Abstract
We present a consistent histogram estimator driven by a randomized queue prioritised by an appropriate function for a generalized statistically equivalent blocks rule. Such data-dependent adaptive histograms are formalized as statistical regular pavings (SRPs). A regular paving (RP) is a binary tree obtained by selectively bisecting boxes along their first widest side. SRP augments RP by mutably caching the recursively computable sufficient statistics of the data. We formalize the partitioning strategy given by a randomized priority queue as a Markov chain over the space of SRPs. For any priority function, we use the method of minimum distance estimation, proposed by Devroye and Lugosi (2004) to select a minimum distance estimate from the set of adaptive histograms visited by the randomized priority queue. Furthermore, given a collection of priority functions, we can select the best histogram estimate from the respective set of priority queues by first obtaining the minimum distance estimate for each priority function, and then performing minimum distance estimation again over each minimum distance estimate.
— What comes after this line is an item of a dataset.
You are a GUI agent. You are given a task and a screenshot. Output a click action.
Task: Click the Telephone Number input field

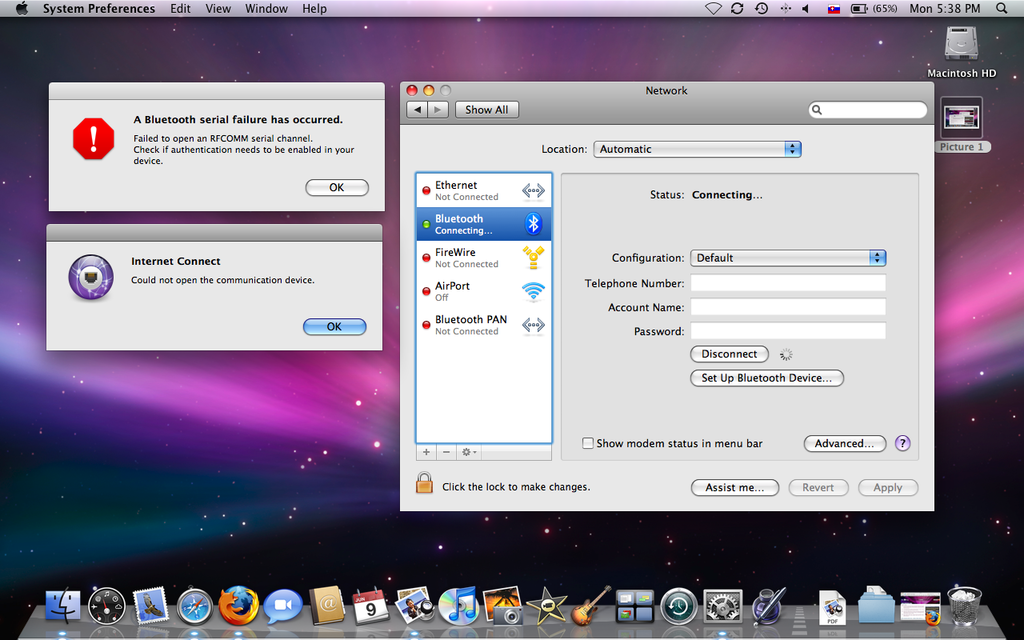pyautogui.click(x=788, y=284)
Finally, we present results for the performance of the SRP histograms selected using minimum distance estimation by an empirical assessment for large sample sizes simulated from several 1D mixtures of the Gaussian and Uniform distribution, and several multivariate distributions that belong to the space of SRP histograms.
This is joint work with Gloria Teng, Maths and Stats Department, University of Canterbury, Christchurch, NZ.